## Estratto scelto

-------

Gli obiettivi erano nobili ma il Consiglio ha preferito volare basso, come si dice, ridimensionando le intenzioni della Commissione Europea nel far sì che l'accordo di Parigi sull'ambiente e i suoi standard venissero rispettati. I Ministri dell'energia dei vari Paesi europei, riunitisi a Lussemburgo il 26 giugno,  hanno alla fine trovato un accordo al ribasso rispetto agli obiettivi iniziali.

La proposta originaria della Commissione prevedeva l'ottimistico obiettivo di efficienza energetica, vincolante a livello comunitario, del 30% e un obiettivo annuale di risparmio dell'1,5% sulle emissioni dal 2021 al 2030. Per volontà di alcuni Paesi, tra cui la stesa Italia, si è ottenuta l'eliminazione di qualsiasi riferimento alle parole "vincolante", preferendo lasciare ai singoli Stati la flessibilità piena. Inoltre, l'obiettivo annuale di risparmio energetico fissato è stato abbassato all'1% nel periodo 2026-2030. Così dovrebbero rimanere le nuove direttive, a meno che una revisione intermedia del progetto, prevista nel 2024, non debba ritenere troppo poco ambiziosi gli obiettivi prefissati.

Il vicepresidente del Kyoto Club Francesco Ferrante, che ha seguito gli sviluppi delle trattative, ha sottolineato che questo fatto dal Consiglio non può che considerarsi a tutti gli effetti un "passo indietro" e che sia lecito sperare che dai prossimi negoziati, ora in mano al Parlamento Europeo, possa uscire un provvedimento migliore. In un momento come quello attuale, dove gli Stati Uniti hanno fatto marcia indietro sulle politiche ambientali, la posizione dell'Europa potrebbe e forse dovrebbe essere diversa.

-------

## Dati forniti

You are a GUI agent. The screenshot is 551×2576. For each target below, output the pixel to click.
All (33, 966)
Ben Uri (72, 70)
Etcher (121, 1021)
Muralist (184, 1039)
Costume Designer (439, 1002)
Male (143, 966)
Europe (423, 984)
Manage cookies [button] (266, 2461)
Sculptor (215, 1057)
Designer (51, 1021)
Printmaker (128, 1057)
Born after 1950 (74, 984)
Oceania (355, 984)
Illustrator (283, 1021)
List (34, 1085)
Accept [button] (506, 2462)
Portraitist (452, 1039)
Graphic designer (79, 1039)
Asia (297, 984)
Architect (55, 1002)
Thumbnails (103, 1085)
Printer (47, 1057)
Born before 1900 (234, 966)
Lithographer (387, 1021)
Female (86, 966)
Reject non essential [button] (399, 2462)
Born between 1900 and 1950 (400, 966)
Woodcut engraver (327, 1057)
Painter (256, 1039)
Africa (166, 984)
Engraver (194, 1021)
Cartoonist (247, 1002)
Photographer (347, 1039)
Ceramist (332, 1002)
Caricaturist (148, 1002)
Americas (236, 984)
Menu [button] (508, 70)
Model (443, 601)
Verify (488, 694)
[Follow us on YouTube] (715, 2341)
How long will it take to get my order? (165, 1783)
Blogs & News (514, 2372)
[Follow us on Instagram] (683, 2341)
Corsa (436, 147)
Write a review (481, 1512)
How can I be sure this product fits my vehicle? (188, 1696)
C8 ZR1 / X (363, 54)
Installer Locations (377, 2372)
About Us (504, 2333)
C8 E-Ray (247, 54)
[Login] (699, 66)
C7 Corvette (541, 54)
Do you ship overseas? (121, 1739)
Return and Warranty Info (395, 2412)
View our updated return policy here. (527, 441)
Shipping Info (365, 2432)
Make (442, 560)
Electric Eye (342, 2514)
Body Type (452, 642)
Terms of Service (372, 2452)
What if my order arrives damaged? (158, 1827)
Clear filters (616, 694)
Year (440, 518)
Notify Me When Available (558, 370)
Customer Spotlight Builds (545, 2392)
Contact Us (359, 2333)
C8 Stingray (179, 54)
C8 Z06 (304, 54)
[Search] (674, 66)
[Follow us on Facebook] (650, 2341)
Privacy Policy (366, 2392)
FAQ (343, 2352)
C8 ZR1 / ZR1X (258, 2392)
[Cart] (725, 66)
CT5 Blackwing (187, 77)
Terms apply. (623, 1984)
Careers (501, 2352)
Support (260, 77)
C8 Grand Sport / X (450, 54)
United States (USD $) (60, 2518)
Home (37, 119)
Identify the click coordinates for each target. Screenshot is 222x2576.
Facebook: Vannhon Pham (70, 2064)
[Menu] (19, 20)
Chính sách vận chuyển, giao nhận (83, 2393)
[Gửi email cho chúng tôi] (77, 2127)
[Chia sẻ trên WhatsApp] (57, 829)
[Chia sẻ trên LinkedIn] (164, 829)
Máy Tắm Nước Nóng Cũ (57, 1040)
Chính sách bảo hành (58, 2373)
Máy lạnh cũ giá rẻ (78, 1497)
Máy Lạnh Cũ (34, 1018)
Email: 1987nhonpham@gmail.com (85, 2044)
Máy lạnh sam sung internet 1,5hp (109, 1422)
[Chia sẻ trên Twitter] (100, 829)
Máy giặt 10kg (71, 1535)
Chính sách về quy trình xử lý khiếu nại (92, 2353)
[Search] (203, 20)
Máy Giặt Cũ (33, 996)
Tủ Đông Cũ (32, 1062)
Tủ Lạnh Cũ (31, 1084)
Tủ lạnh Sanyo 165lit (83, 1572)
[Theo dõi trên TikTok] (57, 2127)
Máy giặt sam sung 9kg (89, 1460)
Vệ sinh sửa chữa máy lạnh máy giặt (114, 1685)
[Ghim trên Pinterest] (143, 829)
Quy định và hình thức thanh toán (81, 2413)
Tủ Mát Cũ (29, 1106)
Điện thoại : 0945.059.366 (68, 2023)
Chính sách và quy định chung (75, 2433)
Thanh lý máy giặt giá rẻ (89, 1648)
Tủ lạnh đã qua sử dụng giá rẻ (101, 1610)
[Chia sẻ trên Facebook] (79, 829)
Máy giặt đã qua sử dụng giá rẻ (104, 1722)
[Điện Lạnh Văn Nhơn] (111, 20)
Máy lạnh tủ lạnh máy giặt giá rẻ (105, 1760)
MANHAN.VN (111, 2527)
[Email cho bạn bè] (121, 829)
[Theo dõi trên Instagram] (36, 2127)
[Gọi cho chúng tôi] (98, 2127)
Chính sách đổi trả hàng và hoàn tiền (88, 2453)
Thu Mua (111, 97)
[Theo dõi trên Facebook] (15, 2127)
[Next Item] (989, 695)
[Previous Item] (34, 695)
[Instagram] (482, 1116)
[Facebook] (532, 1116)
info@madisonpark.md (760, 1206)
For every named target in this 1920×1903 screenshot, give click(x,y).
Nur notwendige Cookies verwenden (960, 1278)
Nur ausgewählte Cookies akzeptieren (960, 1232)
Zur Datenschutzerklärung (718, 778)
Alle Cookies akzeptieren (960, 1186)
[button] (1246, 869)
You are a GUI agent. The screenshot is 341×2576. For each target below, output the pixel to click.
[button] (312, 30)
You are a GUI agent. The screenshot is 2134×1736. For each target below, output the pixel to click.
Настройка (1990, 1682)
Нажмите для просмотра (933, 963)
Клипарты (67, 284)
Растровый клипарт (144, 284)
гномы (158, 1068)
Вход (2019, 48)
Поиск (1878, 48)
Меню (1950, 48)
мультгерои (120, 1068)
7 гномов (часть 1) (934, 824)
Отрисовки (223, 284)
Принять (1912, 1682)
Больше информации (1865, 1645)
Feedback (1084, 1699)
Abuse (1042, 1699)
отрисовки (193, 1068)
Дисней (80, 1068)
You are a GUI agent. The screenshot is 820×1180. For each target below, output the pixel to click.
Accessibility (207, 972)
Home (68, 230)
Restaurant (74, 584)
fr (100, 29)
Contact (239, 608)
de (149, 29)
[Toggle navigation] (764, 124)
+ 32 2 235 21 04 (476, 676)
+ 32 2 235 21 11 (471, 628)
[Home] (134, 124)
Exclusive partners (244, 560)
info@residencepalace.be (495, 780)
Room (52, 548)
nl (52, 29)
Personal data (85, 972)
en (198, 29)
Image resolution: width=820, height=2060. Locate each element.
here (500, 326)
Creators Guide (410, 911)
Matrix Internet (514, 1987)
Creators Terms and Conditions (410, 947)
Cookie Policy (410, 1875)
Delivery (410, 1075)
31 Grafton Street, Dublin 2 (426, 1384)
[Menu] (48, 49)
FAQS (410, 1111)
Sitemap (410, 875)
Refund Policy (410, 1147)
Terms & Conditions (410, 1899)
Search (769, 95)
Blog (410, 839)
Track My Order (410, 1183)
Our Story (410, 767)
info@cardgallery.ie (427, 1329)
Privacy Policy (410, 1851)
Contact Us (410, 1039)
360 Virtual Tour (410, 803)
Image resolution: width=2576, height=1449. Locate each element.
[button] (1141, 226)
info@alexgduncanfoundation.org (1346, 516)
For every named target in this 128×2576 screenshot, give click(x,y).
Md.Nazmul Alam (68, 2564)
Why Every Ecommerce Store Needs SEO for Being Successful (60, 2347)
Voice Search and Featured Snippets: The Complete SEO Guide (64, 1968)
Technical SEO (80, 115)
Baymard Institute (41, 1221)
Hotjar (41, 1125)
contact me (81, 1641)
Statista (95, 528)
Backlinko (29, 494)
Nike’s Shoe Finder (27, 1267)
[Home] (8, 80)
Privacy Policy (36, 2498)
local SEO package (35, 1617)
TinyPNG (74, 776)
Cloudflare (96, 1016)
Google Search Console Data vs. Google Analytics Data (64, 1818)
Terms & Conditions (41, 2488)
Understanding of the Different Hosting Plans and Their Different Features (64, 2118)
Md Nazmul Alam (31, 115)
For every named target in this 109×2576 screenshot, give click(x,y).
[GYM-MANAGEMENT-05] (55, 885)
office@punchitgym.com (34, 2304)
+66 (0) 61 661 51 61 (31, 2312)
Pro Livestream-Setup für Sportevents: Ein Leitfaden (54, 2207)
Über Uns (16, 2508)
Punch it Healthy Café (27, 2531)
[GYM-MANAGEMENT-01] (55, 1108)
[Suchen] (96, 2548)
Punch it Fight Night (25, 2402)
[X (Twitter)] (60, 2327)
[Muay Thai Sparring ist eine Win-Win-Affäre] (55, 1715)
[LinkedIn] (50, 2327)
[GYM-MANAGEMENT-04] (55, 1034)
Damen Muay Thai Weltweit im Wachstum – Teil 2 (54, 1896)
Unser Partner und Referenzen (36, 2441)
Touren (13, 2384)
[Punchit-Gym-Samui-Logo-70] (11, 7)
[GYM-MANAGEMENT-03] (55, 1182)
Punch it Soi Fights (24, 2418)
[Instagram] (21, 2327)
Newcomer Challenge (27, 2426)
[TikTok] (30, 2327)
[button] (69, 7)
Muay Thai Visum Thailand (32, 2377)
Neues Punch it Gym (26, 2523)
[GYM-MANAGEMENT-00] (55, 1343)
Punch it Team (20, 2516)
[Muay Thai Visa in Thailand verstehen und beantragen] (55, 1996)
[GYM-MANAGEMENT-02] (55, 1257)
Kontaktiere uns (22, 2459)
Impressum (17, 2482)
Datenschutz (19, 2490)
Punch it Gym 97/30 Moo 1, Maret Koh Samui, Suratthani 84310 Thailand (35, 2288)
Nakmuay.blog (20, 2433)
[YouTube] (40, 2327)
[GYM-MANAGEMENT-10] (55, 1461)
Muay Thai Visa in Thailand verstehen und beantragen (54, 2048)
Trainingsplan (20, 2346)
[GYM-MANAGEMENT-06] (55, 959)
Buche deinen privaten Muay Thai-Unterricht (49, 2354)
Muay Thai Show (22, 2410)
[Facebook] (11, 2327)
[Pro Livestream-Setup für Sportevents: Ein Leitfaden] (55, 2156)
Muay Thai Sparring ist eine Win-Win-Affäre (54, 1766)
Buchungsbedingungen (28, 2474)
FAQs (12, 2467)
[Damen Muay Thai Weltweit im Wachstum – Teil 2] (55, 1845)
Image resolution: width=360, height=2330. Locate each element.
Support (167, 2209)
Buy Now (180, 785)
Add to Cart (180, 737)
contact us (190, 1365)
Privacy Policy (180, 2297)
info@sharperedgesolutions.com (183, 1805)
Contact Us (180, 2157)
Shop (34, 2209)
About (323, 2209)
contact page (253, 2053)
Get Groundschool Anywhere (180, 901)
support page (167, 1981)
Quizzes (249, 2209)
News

-------

## Cosa fare
Aggiorna, per favore, il brano sull'accordo energetico: riscrivi la parte che comincia con "Gli obiettivi erano" e prosegue fino a "agli obiettivi iniziali.", mettendo "Bruxelles" al posto di "Lussemburgo".

## Soluzione
Gli obiettivi erano nobili ma il Consiglio ha preferito volare basso, come si dice, ridimensionando le intenzioni della Commissione Europea nel far sì che l'accordo di Parigi sull'ambiente e i suoi standard venissero rispettati. I Ministri dell'energia dei vari Paesi europei, riunitisi a Bruxelles il 26 giugno,  hanno alla fine trovato un accordo al ribasso rispetto agli obiettivi iniziali.